The goal was simple. Run a bit every single day. Enough to tax the cardio/muscular system, but not hard enough to impact one-day recovery. I should point out because of the shortness of the runs, this falls under "just exercising" (this can't really be considered training yet).

However, I set certain pace goals. On some days it was hard to begin never mind complete the workouts. For example, on days I worked late at the office, and felt dog-tired; at 11pm, I had to go out and complete the run before midnight. Other days, I didn't get enough sleep the day before or had done other significant exercise and still felt fatigued: in other words, I knew my legs were toast even before I started. Still, the very idea of keeping the streak going had "legs" of its own if you will. I persevered.

Almost religiously, I recorded all the runs into my spreadsheet:

Cumulative statistics are rather unimpressive. Just 165 km and 13,600 kcal burnt at an average pace of 5'07" per km for a total of 14 hours, 7 minutes and change. However, with an eye on my diet, especially during the 2nd half of the streak, I've managed to lose 2.5 kg (or 5.5 lbs). Another 1 kg and I think I'd be ready to start proper training.

As you can see by the chart below, the first twenty days were spent at the comfortable 7.0 mph mark (8'34" mile pace = 11.3 km/hr or 5'19" km pace) (when running indoors). As the spread of points show, by the end I was able to run for 40 minutes (or more) at that speed.

From day 21, I decided to up the speed on the Woodway Desmo treadmill to 7.5 mph (8'00" mile pace = 12 km/hr or 4'58" km pace). (This is not your ordinary gym treadmill, but an extremely expensive treadmill costing close to $10,000 that claims extremely repeatable and accurate speeds. Its slat design also feels very different from a belt-based treadmill.) I have to say running on a belt-based treadmill feels significantly easier than a Woodway at the same speed for some unfathomable reason. For example, I ran on a hotel Precor on day 33 at 7.5 mph. It felt as easy as 7.0 mph on the Woodway. This brings into question my treadmill runs from earlier years: for example before the 2010 Tokyo marathon, I was regularly running from 10K up to an hour at an indicated 13 km/hr on a belt treadmill at a Konami gym. And that was at sea level. What would be the Woodway equivalent at an altitude of 2400'(730m)? I have no idea.
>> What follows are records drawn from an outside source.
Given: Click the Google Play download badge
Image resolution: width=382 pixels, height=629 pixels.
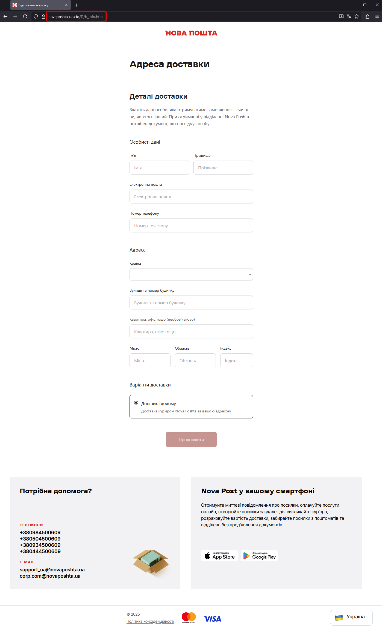Looking at the screenshot, I should pos(259,556).
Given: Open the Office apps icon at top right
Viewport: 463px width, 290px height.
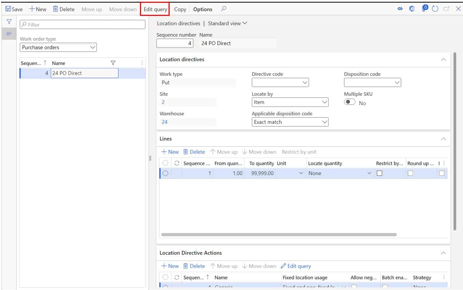Looking at the screenshot, I should 412,9.
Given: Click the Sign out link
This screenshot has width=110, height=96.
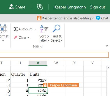Looking at the screenshot, I should coord(97,7).
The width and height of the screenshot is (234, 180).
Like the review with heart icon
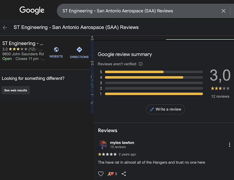(101, 174)
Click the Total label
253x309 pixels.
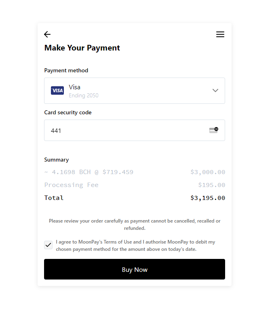click(x=54, y=198)
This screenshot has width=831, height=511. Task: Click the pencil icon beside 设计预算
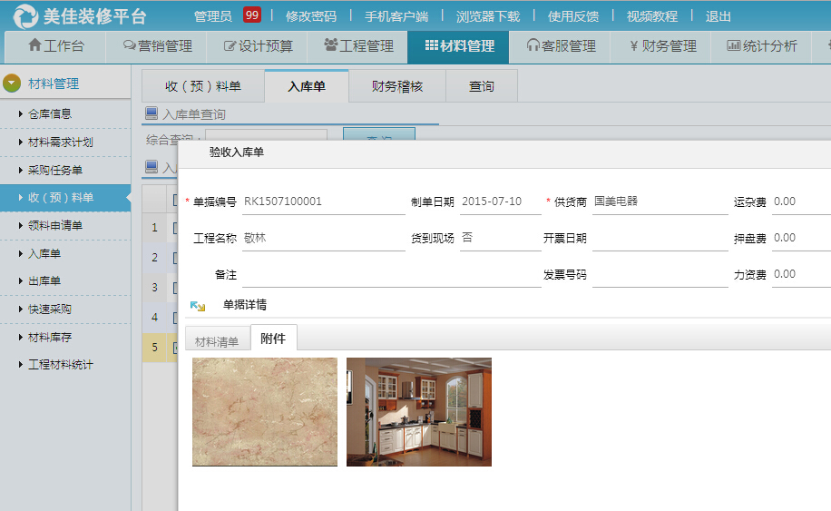pos(230,46)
Breathe, breathe in the air

Don't be afraid to care

Leave but don't leave me

Look around, choose your own ground

For long you live and high you fly

And smiles you'll give and tears you'll cry

And all your touch and all you see

Is all your life will ever be

0.5 mph (or 5'19" to 4'58" km pace) may not sound like much of an increment. But it put me over the edge. Threw me for a loop so to speak. Biomechanically, cadence and stride-wise, 7.5 mph felt quite different. Breathing also seemed like hard work. I could have stayed at 7.0 mph, but to improve, one has to explore the discomfort zone. It took days before I found the foot speed comfortable. Breathing took even longer. (This seems to make sense to me (a non-sports scientist): neuromuscular adaptation is probably faster than adaptation in the aerobic system.)
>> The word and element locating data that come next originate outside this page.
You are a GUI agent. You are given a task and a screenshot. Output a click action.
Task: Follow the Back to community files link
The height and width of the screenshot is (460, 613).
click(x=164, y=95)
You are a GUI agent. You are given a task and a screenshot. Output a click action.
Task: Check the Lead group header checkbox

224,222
For example, on day 21, I ran for a planned 15 minutes continuously at 7.5 mph (after running continuously for 40 minutes at 7.0 mph the day before). However, I was unable to match this 15 continuous minutes at 7.5 mph (never mind build on it) until day 39. Some days, if I had trained for a couple of hours the day before, I could only manage 3 or 5 minutes at a time at that speed before being forced to take a short walk break. On days 39 and 40, I finally passed that initial mark on consecutive days.
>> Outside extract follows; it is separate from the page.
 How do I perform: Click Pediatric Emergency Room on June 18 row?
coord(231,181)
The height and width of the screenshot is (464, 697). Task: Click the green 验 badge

Although I regard my 40 days as a minor achievement, I don't yet feel 7.5 mph is "my speed" on the Woodway Desmo. Therefore I've decided to continue the streak for one more week to see where it takes me.

Update: Actually, I only lasted 4 more days. Managed 20 mins straight at 7.5 mph on the Woodway on day 42 but broke on day 45. A low pressure system brought in dust storms, culminating in one that swept through Tucson at 75mph (120 km/hr). Triggered my asthma (from childhood). I was simply done: cut down to size, reduced to wheezing when climbing one flight of stairs to my office, only the twin miracles of Ventolin and Flovent preventing me from feeling like merely breathing through a straw.